Section 897(h) provides that a QIE is domestically controlled if, throughout the five-year period preceding a disposition, less than 50% of the value of the QIE stock is held “directly or indirectly” by foreign persons. On April 24, 2024, Treasury and the IRS released final regulations under section 897 (TD 9992, the “2024 Final Regulations”) that define indirect ownership for purposes of determining whether qualified investment entities (REITs and RICs) are domestically controlled. In the 2024 Final Regulations, Treasury and the IRS adopted rules that would determine whether a QIE is domestically controlled by looking through a domestic corporation if foreign persons own more than 50% of the U.S. corporation (subject to a transition rule for existing structures).
For example, suppose a REIT has three shareholders: Foreign Investor A owns 30% directly, Foreign Investor B owns 19% directly, and a U.S. corporation (blocker) owns 51%. The U.S. blocker is owned 100% by Foreign Investor C. Under the 2024 Final Regulations, the look-through rule would trace Foreign Investor C’s ownership through the blocker, resulting in 100% foreign ownership and the REIT would not be domestically controlled.
The Proposed Regulations
The Treasury Department and the IRS received feedback from taxpayers on the 2024 Final Regulations recommending the withdrawal of the domestic corporation look-through rule based on the practical difficulty of tracing upstream ownership, legal uncertainty, and the potential chilling effects on investment in U.S. real property. Commenters also argued that Congress did not intend for a corporate look-through rule under section 897(h)(4)(B), and that the presence of look-through rules elsewhere in section 897 suggests a narrower approach was intended. In response to taxpayer’s concern, Treasury and the IRS issued proposed regulations Oct. 20, 2025, that would remove the domestic corporation look-through rule and treat all domestic C corporations as non-look-through persons in determining whether a qualified investment entity is domestically controlled.
Returning to the example above, under the proposed regulations, the U.S. blocker is treated as a U.S. person, so only Foreign Investor A’s and B’s direct ownership (49%) counts as foreign. The REIT would be domestically controlled, and Foreign Investors A, B, and C are shielded from direct FIRPTA exposure by the blocker. However, the blocker would generally pay regular U.S. corporate tax on any gain from selling its 51% of the REIT shares.

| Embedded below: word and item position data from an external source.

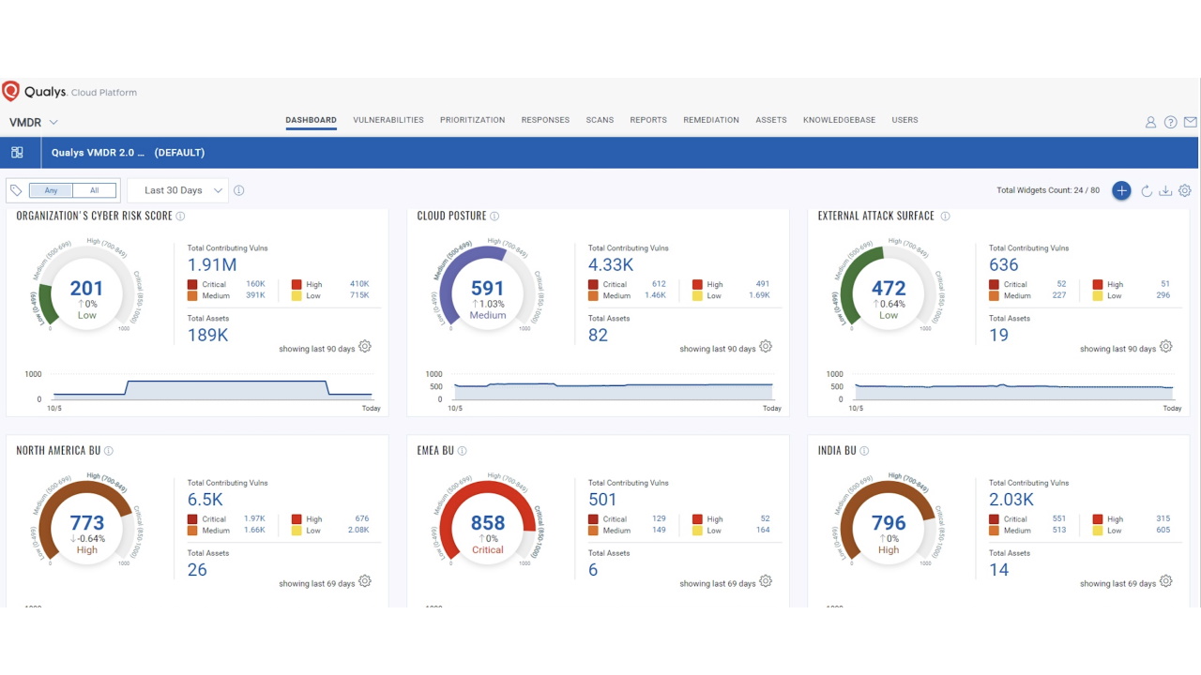Viewport: 1201px width, 675px height.
Task: Click the user profile icon
Action: pyautogui.click(x=1150, y=122)
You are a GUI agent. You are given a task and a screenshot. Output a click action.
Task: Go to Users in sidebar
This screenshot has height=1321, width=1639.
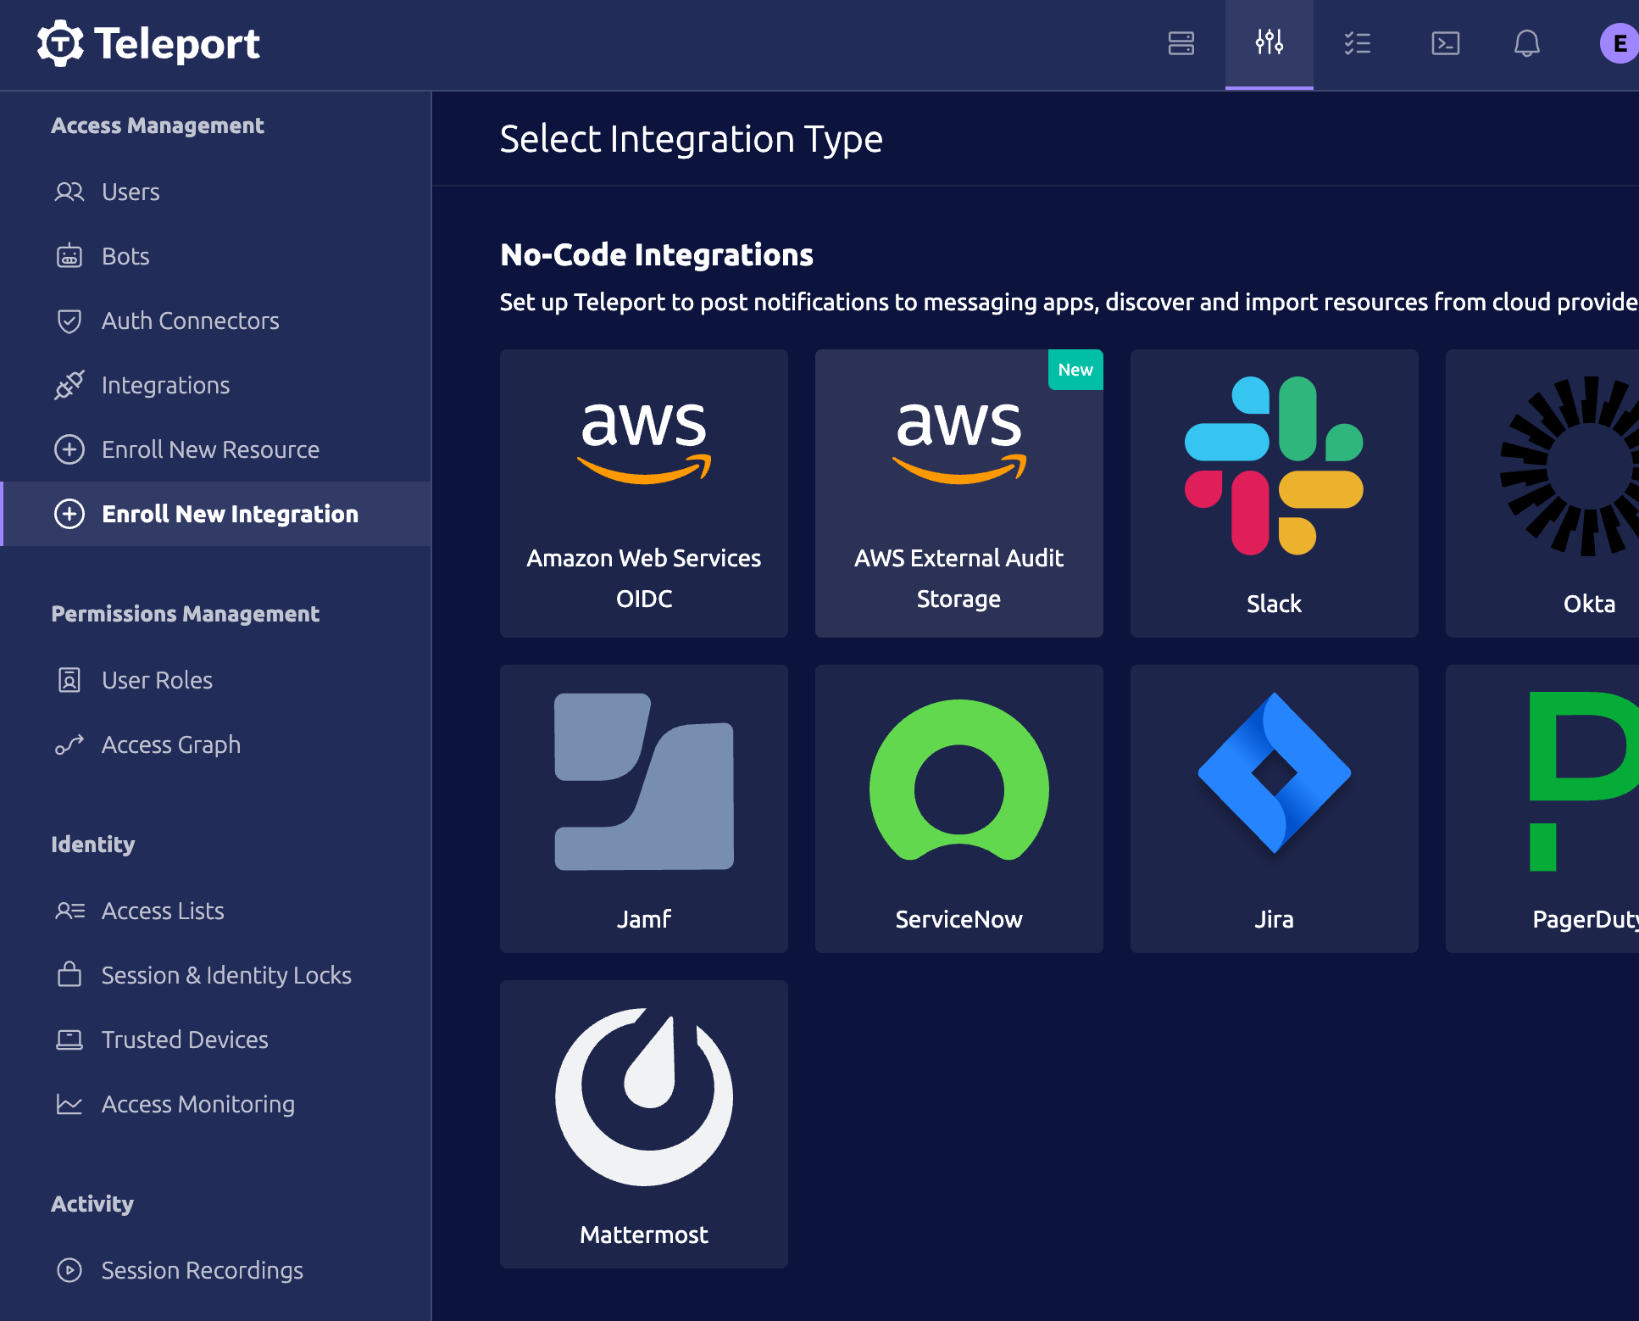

The proposed regulations include reliance language which allows taxpayers to apply the removal of the look through rule to transactions occurring on or after April 25, 2024 (the date the 2024 Final Regulations went into effect), even before the proposed regulations are finalized. The proposed regulations only affect the domestically controlled exception under FIRPTA and do not change other FIRPTA rules, such as the definition of a USRPHC or the general taxation of QIEs.